====== ИСТОЧНИК ======

Эсхатология церковной архитектуры
Эсхатология церковной архитектуры
Причем связь между архитектурой и изображением может быть совершенно глобальной – в зависимости от содержания и, главное, местоположения последнего. И если речь идет, например, о восседающем на троне Спасителе и о главном портале, то тогда, как ворота будут входом в святилище, так и данная, наполненная серьезностью и торжественностью сцена, – «входными вратами в Небесный Иерусалим». То есть изобразительная сцена фактически тоже выступает местом вхождения, приобщения, но не для тела, а для взора и скрывающейся за ним души, особенно, если изображение по-настоящему сценично. Кроме того, верующий человек имел возможность «считывать» (выражение Зауэра) не только некое моральное-поучительное сообщение, так сказать, пищу для размышлений. Ему предлагались и самые неподдельные чувства, прежде всего – страха, если сцена являла, например, низвержение проклятых. Такое эмоциональное состояние, вызванное изображением, имело и дисциплинарно-регулирующее назначение, будучи сродни пробуждающей душу проповеди, властного и проникновенного слова, что немаловажно было в эпоху «не знающей никаких пределов жизненной силы и отношений, в которых нелегко было навести порядок». Изображение вкупе с архитектурой, предоставляющей ему подобающее, просто значимое место, способно было организовывать поведение, создавать схемы (паттерны), социально-символически регулирующие аффекты.
Но возникает вопрос: только ли моральный смысл заложен был в сцене Страшного суда? Более того, в тематике ли дело? Отчего возникает такой эффект воздействия? Отчего такое напряжение не только изобразительных, но и просто жизненных возможностей? И выясняется, что применительно именно к этой тематике вообще нельзя говорить об изобразительности, об образности в положительных терминах! Уточним эту на самом деле одну из самых фундаментальных идей Зауэра, заметив сразу, что в таком случае статус (метафизический, онтологический) архитектуры не просто сильно повышается, но делается уникальным и ни с чем не сравнимым. Ведь дело в том, что День Последний, в высшем смысле, является окончанием освящающих усилий, упразднением Церкви как земного вспомогательного средства. Это переход в вечно длящийся субботний покой блаженного бытия. Это тот момент, когда «после долгой разлуки Небесный Жених вводит Невесту в свое жилище, в нескончаемое единение, венчая Ее венцом нерушимого союза»[185].

====== ИЗВЛЕЧЁННЫЕ СТРОКИ ======

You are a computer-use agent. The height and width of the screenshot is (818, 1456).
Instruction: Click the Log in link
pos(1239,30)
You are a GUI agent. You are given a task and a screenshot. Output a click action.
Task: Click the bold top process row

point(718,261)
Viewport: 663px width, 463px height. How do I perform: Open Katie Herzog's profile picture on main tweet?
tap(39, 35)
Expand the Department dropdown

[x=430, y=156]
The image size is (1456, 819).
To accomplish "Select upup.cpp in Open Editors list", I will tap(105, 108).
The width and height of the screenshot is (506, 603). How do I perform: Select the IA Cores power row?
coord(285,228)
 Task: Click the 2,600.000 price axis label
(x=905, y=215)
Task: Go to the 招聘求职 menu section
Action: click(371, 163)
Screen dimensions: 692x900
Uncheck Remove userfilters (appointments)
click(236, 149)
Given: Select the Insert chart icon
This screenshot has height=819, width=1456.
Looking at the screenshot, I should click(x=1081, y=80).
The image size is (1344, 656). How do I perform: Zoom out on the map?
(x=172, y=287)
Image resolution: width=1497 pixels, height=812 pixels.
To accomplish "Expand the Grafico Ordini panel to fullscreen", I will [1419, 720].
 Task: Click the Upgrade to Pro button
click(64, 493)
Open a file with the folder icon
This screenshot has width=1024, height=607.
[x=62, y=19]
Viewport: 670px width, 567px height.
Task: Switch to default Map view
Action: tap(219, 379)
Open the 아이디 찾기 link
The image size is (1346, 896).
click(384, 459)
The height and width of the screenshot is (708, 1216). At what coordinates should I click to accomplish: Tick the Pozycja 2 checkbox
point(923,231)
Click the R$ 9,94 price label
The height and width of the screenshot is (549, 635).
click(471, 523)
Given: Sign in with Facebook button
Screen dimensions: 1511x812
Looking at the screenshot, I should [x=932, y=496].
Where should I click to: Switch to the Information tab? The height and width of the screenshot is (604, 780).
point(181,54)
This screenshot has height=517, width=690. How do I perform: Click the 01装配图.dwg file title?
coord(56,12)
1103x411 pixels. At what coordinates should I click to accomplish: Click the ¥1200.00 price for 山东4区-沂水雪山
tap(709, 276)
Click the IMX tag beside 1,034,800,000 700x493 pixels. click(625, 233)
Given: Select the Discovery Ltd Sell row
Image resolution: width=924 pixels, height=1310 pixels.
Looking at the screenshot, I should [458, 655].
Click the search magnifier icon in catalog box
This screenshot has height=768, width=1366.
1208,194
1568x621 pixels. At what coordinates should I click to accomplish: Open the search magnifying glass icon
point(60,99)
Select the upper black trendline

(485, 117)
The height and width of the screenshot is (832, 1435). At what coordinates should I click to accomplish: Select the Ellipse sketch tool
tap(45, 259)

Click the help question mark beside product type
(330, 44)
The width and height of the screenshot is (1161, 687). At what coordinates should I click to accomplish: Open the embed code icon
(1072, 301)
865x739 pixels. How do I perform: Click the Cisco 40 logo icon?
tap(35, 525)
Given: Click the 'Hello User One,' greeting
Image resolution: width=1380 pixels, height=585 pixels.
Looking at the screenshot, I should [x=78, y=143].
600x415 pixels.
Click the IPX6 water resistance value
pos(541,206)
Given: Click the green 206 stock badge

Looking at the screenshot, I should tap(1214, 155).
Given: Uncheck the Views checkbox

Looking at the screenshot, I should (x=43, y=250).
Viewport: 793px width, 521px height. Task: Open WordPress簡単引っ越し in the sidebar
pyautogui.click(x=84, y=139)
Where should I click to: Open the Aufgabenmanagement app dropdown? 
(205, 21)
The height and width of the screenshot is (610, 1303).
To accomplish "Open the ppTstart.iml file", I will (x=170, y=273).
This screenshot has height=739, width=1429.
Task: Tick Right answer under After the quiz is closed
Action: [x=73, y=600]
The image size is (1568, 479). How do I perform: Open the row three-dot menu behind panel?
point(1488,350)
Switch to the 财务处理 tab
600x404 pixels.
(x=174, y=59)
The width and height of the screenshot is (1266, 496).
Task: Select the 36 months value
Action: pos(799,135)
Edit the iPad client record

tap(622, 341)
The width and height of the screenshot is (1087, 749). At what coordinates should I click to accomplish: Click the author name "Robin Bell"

======

» **ОБЯЗАТЕЛЬНЫЕ ЗАДАНИЯ**:
[A] Чем, согласно тексту об эсхатологии церковной архитектуры, является День Последний в высшем смысле?
[B] Пожалуйста, продолжите текст об эсхатологии церковной архитектуры, начав сразу после его последней фразы.
Строки никак не связаны с текстом об эсхатологии церковной архитектуры.

» **ГОТОВЫЕ ОТВЕТЫ**:
[A] Окончанием освящающих усилий, упразднением Церкви как земного вспомогательного средства.

[B]
Серьезность этого момента – в его неизбежности, к нему «подходят все сотворившие в жизни доброе или злое, одни – чтобы праздновать с Женихом Его вхождение в Небесный Иерусалим, другие – чтобы принять осуждение, ведь они не захватили с собой брачных одежд». «И подобно тому, как Жених являет Свои раны и не оставляет орудия Своих Страстей, которыми Он вошел во славу, и подобно тому, говоря конкретнее, как в образах предстает воочию все Его земное бытие <…>, так открывается и все, что человек совершил со своей стороны: доброе – в форме добродетелей, <…>, злое – под видом греха и проклятия. Открываются все естественные и сверхъестественные пути и средства, ведущие к спасению»[186]. И все это открывается при входе в храм и при взоре на образы тимпана. Другими словами, вход в храм – вход в День Восьмой, проявление всего и остановка всего, всех свойств и особенностей. А значит, и появление возможности фиксации, иллюстрации и воспроизведения с помощью образов, наделенных смыслом, если мы пока еще остаемся здесь! Поэтому мы понимаем, почему Зауэр выбирает для уяснения связи между символом и архитектурой именно фасад: потому что сцены, помещенные на нем (прежде всего – Страшный Суд) способны объяснить, зачем архитектуре визуально-образная символика и зачем вообще искусство в этом мире. Затем, что дальше будет поздно и ничего нельзя будет изменить… А пока искусство в преддверии «упразднения» земных средств может постараться и даже занять место архитектуры. Это есть оборотная сторона метафизического сверхстатуса архитектуры, оказывающейся уже не от мира сего.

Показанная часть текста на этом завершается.